Relisant William Shakespeare, Thomas Middleton ou John Ford, Simon Stone constate que le théâtre anglais n’a jamais été aussi violent qu’à l’époque élisabéthaine. Récurrent, le thème de la vengeance réduit les femmes à la condition de victimes.
“Quand je parle de vengeance, je m’inscris d’abord en faux par rapport à ce théâtre où les femmes sont inaudibles et n’ont le choix qu’entre l’incarnation de deux figures : celles de la sainte et de la prostituée. Alors qu’à l’inverse, la parole des hommes qui les entourent est pléthorique, même si eux aussi se divisent en deux groupes : les violeurs et les protecteurs.”
Kill Bill
Après toutes les affaires sorties dernièrement dans les médias, Simon Stone explore ce genre théâtral unique dont il retravaille les motifs pour qu’on entende enfin ces voix féminines :
“L’influence de ces pièces demeure une source d’inspiration inépuisable. Le cinéma de Quentin Tarantino ne serait rien sans elles. Son film Kill Bill en est un des ultimes avatars, qui remet au goût du jour les pièces de vengeance. Ici, l’idée étant de dévoiler la face cachée des classiques, j’ai décidé d’avoir sept femmes et un homme sur le plateau. En commençant par inverser le rapport de force, l’histoire qu’on va raconter sera forcément différente du modèle qui nous inspire.”
Les vertus de la liberté
Pour cette pièce chorale, il imagine une scénographie qui répartit les spectateurs en trois lieux différents. Ces espaces étant contigus, le public comme les acteurs se déplacent d’une salle et d’un plateau à l’autre.

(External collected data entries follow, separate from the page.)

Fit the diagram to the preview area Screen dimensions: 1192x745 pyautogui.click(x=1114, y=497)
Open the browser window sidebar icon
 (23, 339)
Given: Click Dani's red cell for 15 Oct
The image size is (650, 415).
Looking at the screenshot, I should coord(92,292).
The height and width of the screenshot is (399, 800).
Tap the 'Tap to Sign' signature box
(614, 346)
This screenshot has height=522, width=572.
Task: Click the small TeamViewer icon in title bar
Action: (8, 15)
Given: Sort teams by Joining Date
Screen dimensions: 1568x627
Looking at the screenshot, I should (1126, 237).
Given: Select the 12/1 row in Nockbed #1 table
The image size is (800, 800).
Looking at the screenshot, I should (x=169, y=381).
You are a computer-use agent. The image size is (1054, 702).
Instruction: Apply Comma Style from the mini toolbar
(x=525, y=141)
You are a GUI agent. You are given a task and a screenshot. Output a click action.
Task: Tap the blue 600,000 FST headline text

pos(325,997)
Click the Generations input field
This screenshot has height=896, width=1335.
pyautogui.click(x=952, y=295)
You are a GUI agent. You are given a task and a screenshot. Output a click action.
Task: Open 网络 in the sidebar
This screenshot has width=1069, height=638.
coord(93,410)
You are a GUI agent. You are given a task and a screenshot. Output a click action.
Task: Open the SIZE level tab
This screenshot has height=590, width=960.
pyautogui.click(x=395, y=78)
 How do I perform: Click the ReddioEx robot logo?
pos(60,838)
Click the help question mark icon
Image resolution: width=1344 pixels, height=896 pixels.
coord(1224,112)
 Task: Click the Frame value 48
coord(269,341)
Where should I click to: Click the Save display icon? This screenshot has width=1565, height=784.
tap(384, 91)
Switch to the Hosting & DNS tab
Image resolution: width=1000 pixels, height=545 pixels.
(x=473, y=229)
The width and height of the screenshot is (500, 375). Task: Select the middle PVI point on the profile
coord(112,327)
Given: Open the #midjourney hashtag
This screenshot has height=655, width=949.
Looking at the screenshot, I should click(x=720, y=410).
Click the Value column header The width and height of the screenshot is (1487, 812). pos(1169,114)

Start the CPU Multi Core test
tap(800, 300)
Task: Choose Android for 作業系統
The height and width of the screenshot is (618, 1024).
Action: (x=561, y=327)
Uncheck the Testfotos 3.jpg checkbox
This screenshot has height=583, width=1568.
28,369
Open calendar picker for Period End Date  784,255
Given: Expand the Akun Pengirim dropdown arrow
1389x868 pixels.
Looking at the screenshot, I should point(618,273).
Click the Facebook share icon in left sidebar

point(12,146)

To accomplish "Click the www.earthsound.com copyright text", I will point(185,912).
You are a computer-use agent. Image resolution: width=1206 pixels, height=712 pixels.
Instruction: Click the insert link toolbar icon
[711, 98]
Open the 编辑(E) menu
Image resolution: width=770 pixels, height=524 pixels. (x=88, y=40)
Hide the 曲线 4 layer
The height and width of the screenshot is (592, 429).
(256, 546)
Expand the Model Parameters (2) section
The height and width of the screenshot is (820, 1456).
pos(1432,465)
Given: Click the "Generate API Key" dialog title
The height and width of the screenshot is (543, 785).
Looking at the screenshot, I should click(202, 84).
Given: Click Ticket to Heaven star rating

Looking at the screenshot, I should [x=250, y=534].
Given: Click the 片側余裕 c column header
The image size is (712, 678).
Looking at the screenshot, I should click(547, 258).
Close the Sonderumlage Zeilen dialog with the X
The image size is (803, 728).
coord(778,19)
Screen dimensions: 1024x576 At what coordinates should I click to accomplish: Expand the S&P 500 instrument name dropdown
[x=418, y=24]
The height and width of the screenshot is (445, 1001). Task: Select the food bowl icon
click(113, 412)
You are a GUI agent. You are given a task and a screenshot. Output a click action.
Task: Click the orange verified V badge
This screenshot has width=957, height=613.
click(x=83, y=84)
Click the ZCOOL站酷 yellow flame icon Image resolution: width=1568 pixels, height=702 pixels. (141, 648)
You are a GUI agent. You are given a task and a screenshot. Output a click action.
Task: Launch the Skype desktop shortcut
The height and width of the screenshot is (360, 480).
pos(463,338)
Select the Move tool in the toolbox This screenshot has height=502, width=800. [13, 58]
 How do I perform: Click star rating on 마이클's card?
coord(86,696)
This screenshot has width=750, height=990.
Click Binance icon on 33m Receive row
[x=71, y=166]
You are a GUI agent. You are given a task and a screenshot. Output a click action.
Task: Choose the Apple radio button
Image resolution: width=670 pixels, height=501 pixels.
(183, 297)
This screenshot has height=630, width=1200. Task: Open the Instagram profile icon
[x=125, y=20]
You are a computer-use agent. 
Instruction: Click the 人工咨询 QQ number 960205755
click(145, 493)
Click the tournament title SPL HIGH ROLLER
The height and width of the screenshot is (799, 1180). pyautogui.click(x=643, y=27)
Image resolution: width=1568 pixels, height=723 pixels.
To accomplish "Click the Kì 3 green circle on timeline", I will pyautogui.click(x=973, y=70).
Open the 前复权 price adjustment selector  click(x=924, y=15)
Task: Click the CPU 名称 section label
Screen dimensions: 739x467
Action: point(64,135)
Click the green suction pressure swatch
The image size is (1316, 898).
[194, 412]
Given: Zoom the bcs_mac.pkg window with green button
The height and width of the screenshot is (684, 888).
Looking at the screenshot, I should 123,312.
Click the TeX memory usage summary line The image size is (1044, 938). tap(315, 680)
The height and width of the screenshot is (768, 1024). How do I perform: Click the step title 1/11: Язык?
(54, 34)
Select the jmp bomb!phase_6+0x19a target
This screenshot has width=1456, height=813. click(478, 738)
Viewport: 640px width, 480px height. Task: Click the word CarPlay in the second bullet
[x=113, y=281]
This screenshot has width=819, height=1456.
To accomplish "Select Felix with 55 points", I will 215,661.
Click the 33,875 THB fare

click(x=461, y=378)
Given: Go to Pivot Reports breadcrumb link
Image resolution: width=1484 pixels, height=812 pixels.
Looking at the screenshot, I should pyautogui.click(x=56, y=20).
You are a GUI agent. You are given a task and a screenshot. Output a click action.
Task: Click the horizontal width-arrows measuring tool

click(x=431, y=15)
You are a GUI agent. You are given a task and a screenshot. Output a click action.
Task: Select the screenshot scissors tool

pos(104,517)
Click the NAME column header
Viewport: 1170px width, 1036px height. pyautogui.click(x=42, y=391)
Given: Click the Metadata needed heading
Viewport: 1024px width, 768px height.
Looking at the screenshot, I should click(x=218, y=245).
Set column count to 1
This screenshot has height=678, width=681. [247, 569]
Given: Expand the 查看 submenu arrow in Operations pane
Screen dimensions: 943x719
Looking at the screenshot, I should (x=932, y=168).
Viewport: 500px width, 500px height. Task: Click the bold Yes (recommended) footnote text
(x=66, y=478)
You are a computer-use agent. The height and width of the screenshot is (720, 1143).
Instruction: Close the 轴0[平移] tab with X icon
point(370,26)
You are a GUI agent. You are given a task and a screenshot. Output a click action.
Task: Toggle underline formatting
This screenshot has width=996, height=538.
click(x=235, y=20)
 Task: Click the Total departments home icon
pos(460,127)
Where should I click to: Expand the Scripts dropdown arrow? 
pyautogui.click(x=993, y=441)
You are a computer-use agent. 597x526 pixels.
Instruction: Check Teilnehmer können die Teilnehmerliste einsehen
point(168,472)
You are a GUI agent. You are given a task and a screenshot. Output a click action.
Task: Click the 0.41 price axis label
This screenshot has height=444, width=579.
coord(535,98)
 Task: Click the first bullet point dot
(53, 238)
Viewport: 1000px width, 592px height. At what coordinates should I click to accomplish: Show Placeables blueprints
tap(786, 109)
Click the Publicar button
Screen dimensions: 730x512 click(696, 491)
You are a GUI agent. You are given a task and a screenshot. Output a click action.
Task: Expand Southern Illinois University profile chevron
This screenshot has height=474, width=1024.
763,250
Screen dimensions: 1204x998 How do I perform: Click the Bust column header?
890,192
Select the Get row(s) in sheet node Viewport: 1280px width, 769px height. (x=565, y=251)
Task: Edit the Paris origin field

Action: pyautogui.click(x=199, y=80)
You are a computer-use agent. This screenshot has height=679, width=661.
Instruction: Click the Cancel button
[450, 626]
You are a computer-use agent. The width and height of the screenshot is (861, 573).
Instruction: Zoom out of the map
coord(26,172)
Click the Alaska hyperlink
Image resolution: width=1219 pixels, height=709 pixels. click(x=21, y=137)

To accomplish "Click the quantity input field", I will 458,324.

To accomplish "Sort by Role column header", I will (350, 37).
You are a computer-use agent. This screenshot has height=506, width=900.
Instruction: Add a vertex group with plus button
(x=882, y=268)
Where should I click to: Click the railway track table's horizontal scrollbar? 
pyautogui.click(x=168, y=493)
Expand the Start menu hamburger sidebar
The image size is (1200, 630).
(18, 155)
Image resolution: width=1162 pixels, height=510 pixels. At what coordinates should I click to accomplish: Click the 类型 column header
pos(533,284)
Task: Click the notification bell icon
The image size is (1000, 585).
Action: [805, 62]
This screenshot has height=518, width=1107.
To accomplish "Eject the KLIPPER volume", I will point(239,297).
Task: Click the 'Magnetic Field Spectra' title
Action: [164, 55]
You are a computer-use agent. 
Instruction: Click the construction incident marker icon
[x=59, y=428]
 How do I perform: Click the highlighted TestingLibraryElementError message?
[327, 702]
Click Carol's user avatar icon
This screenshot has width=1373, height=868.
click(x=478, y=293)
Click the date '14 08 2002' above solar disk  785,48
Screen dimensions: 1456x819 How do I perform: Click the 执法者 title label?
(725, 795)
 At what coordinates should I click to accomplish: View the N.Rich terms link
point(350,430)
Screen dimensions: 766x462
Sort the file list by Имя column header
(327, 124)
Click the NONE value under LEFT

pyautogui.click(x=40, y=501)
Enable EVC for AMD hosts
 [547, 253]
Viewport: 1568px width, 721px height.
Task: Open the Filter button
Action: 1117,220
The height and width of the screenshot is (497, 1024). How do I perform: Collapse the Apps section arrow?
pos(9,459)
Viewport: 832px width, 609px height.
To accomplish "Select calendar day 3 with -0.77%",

“Nous avons conçu trois décors. L’un représente l’open space d’un lieu de travail où les femmes sont sujettes au harcèlement ; l’autre, une chambre d’hôtel où l’on peut encore rêver d’amour et de la vie en couple, le troisième étant un restaurant où se déroule le banquet d’une noce. Comme les femmes incarnent chacune trois personnages et que l’homme en joue deux, au final, l’ensemble me fait penser à un Rubik’s Cube qui ne cesse de bouger dans tous les sens.”
« Je ne prétends pas faire l’apologie d’une violence qui s’oppose à une autre, je souhaite juste chercher le chemin qui briserait ces cercles qui enferment »
S’agissant d’une création consacrée à l’émergence d’une parole ignorée depuis des siècles, Simon Stone a voulu donner une échelle de temps à son histoire. Ainsi, trois époques se mélangent en permanence. “Jusqu’à la fin des années 1980, on croit aux vertus de la liberté après la révolution sexuelle. En 2000, on pense que l’égalité hommes-femmes est un combat gagné.
Et si l’on se réfère à aujourd’hui, on s’aperçoit que tout reste encore à faire, même si les cris et la fureur des femmes nous parviennent enfin depuis qu’elles s’expriment par le mouvement MeToo. Je ne prétends pas faire l’apologie d’une violence qui s’oppose à une autre, je souhaite juste chercher le chemin qui briserait ces cercles qui enferment.”